→ **ACTIVITY**
Among the lines below, tally those holding the string "computer" and give the total only.

Extracted data entries

——

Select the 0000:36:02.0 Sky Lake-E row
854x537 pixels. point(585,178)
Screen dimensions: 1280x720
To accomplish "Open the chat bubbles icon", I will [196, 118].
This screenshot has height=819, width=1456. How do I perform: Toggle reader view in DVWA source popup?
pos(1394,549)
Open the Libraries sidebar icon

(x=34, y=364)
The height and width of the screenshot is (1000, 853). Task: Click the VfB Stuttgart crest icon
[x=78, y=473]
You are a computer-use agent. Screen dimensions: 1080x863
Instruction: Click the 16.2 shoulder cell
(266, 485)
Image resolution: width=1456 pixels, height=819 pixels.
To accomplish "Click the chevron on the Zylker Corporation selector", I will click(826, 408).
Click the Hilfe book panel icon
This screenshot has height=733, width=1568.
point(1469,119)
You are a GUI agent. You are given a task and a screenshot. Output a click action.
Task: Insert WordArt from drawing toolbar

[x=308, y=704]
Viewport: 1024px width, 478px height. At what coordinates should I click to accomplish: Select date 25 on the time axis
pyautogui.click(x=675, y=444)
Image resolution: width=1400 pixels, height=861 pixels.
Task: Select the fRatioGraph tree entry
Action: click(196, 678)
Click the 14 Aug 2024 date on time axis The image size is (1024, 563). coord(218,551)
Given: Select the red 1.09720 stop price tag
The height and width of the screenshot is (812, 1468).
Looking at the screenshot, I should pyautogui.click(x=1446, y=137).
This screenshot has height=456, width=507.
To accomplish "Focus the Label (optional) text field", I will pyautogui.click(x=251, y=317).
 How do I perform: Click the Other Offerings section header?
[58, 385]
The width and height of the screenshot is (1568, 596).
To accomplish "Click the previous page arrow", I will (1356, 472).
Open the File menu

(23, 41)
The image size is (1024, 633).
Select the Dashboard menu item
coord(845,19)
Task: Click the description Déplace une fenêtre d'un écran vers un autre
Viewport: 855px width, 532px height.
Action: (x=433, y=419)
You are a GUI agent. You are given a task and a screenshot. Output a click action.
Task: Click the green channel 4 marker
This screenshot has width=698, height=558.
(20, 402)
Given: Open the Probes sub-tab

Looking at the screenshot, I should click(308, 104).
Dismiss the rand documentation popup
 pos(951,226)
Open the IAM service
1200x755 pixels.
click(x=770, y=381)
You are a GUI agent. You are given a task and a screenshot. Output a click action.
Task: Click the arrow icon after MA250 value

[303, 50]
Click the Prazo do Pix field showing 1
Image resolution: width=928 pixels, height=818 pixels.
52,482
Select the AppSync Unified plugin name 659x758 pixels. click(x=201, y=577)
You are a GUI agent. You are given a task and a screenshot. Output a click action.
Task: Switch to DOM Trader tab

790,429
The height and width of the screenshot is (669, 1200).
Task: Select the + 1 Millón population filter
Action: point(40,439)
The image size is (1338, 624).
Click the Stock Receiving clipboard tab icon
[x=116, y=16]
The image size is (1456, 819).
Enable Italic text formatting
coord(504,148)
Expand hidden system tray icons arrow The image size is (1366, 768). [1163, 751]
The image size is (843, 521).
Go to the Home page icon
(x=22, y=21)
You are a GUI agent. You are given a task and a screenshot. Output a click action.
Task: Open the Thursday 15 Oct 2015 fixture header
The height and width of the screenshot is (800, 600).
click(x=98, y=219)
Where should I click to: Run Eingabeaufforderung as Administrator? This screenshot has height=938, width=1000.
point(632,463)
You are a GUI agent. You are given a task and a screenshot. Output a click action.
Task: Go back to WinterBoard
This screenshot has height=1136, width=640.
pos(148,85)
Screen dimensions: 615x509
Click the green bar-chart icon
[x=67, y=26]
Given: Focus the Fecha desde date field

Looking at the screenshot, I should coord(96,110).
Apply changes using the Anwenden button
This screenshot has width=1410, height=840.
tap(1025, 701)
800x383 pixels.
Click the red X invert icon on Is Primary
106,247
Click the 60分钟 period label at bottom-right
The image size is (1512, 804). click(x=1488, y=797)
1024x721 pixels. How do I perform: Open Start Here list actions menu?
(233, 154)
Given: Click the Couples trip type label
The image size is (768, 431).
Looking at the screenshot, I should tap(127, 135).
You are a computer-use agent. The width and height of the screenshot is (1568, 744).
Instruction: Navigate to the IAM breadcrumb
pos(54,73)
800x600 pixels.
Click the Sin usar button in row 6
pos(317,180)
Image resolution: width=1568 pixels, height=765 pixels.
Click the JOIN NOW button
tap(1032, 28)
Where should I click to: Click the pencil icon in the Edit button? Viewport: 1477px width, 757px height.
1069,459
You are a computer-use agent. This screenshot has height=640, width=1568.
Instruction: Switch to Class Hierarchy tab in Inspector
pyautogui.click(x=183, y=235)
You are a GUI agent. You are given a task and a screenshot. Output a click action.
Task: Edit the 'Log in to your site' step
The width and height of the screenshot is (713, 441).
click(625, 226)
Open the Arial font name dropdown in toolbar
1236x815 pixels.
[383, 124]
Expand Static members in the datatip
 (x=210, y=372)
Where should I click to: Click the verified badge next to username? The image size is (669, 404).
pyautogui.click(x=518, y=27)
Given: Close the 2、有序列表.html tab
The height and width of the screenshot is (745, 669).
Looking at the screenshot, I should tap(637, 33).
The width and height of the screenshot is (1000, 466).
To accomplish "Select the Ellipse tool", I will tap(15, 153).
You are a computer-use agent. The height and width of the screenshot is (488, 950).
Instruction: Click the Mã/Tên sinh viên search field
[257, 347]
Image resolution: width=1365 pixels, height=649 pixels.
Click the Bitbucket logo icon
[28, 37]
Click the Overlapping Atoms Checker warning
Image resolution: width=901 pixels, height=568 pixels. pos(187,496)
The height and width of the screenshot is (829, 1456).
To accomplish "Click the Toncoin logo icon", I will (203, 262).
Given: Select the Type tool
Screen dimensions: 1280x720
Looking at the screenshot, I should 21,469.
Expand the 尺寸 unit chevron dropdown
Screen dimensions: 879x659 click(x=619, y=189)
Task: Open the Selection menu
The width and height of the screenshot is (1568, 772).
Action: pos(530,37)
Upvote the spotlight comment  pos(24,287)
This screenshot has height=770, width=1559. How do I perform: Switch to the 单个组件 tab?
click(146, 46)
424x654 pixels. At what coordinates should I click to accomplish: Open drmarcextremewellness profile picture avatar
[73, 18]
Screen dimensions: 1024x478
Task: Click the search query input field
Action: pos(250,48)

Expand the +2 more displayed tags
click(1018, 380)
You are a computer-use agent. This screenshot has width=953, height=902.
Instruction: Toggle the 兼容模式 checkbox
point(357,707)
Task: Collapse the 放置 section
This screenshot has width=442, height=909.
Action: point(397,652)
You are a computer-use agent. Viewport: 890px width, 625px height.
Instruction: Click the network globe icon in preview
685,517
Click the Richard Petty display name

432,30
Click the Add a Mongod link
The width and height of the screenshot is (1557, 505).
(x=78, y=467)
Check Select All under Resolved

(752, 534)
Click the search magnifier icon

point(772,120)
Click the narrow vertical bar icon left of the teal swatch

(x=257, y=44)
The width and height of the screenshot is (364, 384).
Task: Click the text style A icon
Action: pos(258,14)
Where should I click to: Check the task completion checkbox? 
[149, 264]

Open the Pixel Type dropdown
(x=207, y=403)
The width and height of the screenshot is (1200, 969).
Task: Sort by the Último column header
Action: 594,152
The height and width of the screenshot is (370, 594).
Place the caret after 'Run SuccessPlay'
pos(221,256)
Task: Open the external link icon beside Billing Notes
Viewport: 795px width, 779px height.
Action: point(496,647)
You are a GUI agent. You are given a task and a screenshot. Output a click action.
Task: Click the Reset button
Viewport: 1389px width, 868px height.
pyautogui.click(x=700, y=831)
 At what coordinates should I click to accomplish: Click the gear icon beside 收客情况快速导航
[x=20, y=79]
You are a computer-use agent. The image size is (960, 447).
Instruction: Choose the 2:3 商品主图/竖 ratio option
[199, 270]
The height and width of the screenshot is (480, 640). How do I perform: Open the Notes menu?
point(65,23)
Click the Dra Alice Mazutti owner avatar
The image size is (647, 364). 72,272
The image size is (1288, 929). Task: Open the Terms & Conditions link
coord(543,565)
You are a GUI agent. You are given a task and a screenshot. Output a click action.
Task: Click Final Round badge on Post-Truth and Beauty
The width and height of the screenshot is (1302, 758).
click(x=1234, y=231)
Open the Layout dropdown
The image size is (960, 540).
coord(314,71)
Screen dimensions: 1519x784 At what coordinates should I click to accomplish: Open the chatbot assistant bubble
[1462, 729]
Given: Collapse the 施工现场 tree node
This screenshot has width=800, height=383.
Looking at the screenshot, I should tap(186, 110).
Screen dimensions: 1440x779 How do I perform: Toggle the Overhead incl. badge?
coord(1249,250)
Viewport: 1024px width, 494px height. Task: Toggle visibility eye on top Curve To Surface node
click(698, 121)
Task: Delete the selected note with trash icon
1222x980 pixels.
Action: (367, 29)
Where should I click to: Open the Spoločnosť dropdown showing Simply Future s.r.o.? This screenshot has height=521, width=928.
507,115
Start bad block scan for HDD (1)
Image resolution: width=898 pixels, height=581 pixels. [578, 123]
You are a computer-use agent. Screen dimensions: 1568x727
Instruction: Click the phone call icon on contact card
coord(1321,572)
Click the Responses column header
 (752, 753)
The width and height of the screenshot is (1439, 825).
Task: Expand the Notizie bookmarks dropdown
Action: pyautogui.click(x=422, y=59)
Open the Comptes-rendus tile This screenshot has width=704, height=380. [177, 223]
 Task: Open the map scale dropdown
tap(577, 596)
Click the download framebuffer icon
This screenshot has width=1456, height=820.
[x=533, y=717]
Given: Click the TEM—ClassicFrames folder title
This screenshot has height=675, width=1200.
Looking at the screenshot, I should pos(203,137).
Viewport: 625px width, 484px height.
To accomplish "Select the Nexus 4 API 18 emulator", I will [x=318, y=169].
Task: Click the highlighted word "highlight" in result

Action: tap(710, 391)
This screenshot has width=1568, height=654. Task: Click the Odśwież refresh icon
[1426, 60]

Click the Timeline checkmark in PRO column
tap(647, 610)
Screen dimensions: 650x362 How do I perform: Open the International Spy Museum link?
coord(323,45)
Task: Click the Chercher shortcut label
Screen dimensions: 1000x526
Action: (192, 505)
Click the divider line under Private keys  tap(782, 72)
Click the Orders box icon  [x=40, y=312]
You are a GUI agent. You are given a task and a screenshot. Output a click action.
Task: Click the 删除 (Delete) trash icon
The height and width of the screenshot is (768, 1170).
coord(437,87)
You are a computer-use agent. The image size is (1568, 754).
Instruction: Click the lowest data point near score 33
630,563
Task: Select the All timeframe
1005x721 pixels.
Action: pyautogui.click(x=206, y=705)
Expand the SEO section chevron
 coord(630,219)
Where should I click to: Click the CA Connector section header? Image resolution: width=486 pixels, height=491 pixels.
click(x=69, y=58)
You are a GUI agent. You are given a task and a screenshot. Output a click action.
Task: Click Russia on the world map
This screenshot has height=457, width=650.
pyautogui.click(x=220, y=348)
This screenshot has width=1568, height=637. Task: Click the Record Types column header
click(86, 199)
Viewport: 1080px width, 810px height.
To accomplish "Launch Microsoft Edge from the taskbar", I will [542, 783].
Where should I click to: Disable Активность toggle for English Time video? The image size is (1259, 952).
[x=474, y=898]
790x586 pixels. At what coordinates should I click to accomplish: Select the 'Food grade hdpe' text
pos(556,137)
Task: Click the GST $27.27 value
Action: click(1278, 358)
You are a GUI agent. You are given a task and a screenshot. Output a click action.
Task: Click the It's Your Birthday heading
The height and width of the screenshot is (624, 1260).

——

→ **ANSWER TO THE PROBLEM**
9